From: Wayne Davison (wayned@blorf.net)
Date: Mon Aug 28 2000 - 14:23:57 EDT
On Mon, 28 Aug 2000, Daniel Veillard wrote:
> - or just reconvert to ISO-Latin-1 (if possible) using
> UTF8Toisolat1() which is part of libxml2
This function is currently not mentioned in the .h files (only the
function UTF8ToHtml() is mentioned in HTMLparser.h). Should it be? Or
should the user's code have to extern it manually?
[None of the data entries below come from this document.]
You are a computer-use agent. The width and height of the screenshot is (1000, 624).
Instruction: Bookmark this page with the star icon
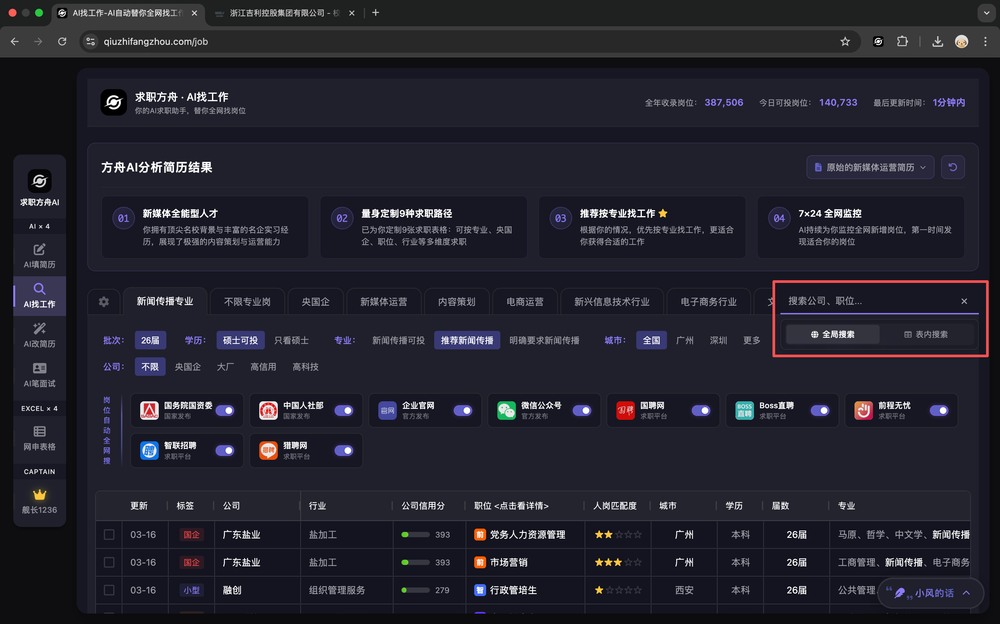845,42
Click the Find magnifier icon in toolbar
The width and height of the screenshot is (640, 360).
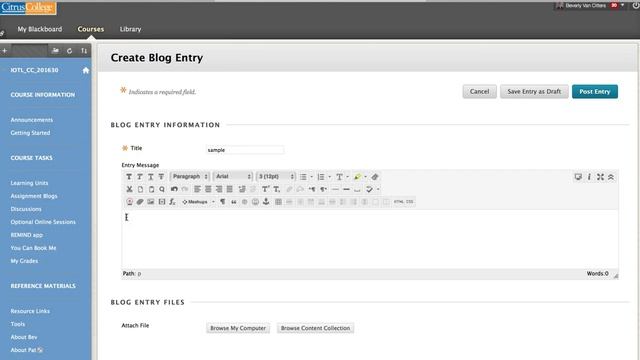tap(162, 189)
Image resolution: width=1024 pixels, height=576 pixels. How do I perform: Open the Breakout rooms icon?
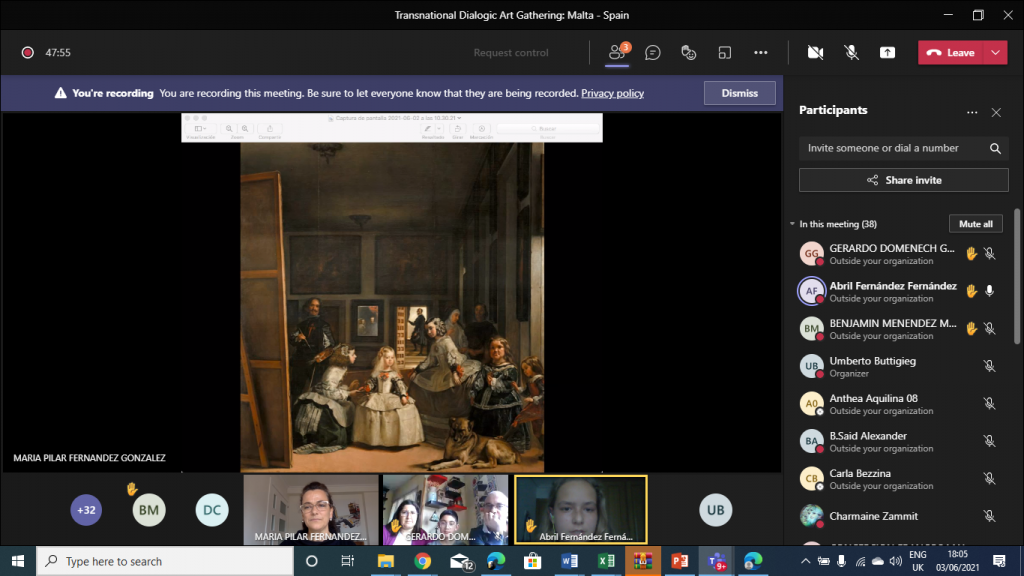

Also, these decoders expect to get called by some UTF-8-savvy code that
handles things like outputting the numeric entities. It might be nice to
have a generic way to use the decoder functions for in-memory conversion
without having to know how to handle the more common error conditions of
the decoder functions. Such an interface could potentially remove the
need for my just-added htmlEncodeEntities() function in favor of using the
new interface and the actual UTF8ToHtml() function (though it would likely
be less efficient, since the conversion of things like '&' to "&"
would have to happen in a separate step).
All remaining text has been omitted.